Day after the quarantine

By Modesto P. Sa-onoy

Today is the feast day of St. Joseph, the husband of Mary and we will miss the traditional celebration by families who symbolically feed the Holy Family. We often anticipate this feast not only for its religious content but for being with friends. But if the Holy Mass can be dispensed because of the present situation, so shall this devotion suffer as well.

Indeed, never in recent memory has the lives of the people of Negros been so disrupted than the imposition of restrictions that started Monday afternoon. The Bacolod City government issued a quarantine on the city and by noon the police had stopped traffic and inspected everyone for a thermal scan to determine their body temperature. The suddenness of the implementation of the order caught people by surprise because the news report did not say what time the order takes effect.

We knew the restrictions would come but not with such swiftness never heard before except when President Ferdinand Marcos declared martial law in 1972. I even went to deliver my lecture at the Department of Education but there was no assembly. When we arrived, the supervisors were holding a teleconference and my lecture was streamed live because the participants who were from the different offices could not gather anymore.

Still things looked normal except that there were fewer people, the bank we went to has less clients unlike before, and several cafes and restaurants we passed by had few customers. We bought our usual supply of a tray of eggs and went to our favorite eatery where we had my favorite fish tinola, radish salad, mongo beans with coconut milk and fish vinaigrette, cooked Filipino style. We took things in stride and even had coffee in my son’s house after a brief nap.

We left for home after passing by our bank and things seemed to move as usual. When we left home in the morning we passed by the Talisay-Bacolod boundary without any hitch but on our return to Talisay at quarter past three in the afternoon, we passed by the long line of vehicles of all types, three to four abreast, that already reached the Matab-ang River bridge. As we watched from a hardware depot, more vehicles came and joined the line to Bacolod. Vehicles leaving the city were not subjected to inspection.

At the depot where we usually pass for the Hungarian sausage sandwich for snack, we found we were the only non-employees there. They also did not have the sausage because there was no more flight from Manila. I realized then that the first day of the community quarantine in Bacolod and Metro Manila posed a threat to our movements and work.

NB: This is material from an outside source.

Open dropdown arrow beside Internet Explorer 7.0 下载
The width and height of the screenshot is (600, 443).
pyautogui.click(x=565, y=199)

Back home I switched on the television and saw the near chaos in Manila as people and vehicles were restricted and reports of company sending their workers home for a payless “vacation”. We also learned that one hotel restaurant told their workers they should not report the next day except the supervisors. The kitchen, however, continued to receive orders from outside.

Late that Monday night we got news that one of our grandnieces was forced to walk from Bago to Bacolod because passenger buses were not allowed to go through Bago. They had to walk from there to the Bacolod boundary which is Barangay Sum-ag, ten kilometers from Bago and at night. Is that humane? A friend fetched her from Sum-ag.

I could not comprehend the justification for this policy or its implementation. Passenger vehicles are not allowed to enter but people are. Who are susceptible to infection and can spread the virus – vehicles or people? People are the most common carriers, but they could cross Bago and on foot, the best way to spread the virus if one of them was infected.

The next day I learned from an office worker another unjustifiable implementation. The passengers from Bacolod could not enter Talisay so she and the others had to walk. Unaware of this policy, she had bought three kilos of watermelon. She thought of leaving it on the road until a fellow office worker passed by and gave her a ride. She would have walked three kilometers.

The policy allows private vehicles and their passengers to pass but not public transport. As in Bago, this is discriminate and inconsiderate against the poor. The virus does not discriminate.